- [Saved entries]
═══
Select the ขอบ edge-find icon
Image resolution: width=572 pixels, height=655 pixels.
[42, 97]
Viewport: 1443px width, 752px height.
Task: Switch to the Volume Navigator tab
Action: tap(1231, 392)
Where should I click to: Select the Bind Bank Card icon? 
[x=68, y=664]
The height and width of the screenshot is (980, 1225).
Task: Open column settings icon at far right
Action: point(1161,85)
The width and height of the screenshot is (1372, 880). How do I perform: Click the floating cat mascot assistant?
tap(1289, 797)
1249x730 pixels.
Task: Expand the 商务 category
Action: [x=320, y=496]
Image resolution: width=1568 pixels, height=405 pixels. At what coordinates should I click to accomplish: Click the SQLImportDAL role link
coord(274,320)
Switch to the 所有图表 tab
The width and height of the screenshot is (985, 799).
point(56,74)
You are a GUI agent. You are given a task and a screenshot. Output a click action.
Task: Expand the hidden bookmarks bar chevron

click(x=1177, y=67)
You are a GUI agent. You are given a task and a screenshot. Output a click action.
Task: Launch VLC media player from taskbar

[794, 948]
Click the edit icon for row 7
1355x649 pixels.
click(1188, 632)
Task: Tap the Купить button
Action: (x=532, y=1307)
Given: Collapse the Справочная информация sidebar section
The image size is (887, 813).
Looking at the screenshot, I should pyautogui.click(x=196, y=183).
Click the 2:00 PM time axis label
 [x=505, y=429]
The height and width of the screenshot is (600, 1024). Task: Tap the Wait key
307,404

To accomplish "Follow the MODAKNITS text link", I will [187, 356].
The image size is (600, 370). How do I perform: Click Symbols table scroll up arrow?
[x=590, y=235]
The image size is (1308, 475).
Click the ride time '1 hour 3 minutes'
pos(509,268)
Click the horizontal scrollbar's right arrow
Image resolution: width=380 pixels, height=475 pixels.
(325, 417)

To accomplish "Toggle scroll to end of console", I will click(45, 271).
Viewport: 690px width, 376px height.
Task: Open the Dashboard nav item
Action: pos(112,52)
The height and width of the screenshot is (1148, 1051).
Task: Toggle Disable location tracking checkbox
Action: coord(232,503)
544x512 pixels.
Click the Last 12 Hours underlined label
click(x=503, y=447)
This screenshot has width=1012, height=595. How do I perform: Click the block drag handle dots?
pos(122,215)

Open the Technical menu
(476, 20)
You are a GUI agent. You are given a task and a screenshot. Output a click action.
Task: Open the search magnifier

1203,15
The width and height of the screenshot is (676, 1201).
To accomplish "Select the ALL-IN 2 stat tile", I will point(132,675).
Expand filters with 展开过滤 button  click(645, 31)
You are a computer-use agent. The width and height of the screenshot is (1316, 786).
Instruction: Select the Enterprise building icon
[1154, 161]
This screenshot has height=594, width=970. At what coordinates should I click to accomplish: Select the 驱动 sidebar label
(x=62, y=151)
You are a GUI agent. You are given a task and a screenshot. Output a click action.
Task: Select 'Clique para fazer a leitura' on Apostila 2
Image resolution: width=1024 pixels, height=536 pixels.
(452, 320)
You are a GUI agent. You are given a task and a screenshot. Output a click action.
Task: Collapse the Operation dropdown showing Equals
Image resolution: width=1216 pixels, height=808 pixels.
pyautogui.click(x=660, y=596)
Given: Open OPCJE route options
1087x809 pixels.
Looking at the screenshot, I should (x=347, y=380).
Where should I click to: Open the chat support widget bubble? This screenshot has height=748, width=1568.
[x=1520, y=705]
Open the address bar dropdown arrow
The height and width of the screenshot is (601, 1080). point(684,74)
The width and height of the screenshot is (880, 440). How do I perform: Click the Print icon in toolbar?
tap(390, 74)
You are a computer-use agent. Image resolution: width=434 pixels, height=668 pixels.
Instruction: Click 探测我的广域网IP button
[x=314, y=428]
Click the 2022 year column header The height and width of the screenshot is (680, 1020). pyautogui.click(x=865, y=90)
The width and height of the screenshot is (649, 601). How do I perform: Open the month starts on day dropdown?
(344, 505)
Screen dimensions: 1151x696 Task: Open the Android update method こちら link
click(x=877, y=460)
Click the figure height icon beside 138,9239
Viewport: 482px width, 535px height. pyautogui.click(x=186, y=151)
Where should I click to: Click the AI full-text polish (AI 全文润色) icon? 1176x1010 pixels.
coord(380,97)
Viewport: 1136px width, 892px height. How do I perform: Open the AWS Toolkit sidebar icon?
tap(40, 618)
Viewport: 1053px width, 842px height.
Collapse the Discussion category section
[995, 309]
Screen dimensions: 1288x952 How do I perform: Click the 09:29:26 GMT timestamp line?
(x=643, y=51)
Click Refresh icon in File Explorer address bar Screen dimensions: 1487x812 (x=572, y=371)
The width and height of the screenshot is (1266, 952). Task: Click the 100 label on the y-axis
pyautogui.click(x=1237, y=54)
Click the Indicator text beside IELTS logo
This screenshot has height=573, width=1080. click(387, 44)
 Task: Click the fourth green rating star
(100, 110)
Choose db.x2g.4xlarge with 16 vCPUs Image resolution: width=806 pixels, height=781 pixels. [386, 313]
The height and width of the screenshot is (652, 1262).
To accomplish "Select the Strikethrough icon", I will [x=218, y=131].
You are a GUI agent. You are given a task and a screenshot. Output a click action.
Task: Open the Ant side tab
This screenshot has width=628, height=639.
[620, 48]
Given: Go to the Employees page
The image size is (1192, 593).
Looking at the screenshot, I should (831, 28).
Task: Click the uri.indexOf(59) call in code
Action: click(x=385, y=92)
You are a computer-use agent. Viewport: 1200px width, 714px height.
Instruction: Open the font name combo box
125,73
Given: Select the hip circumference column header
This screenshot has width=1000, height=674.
═══
- [THE PROBLEM] Lines from the entries that contain the string "header" must be found and copied.

- [EXERCISE ANSWER]
Click the 2022 year column header The height and width of the screenshot is (680, 1020). pyautogui.click(x=865, y=90)
Given: Select the hip circumference column header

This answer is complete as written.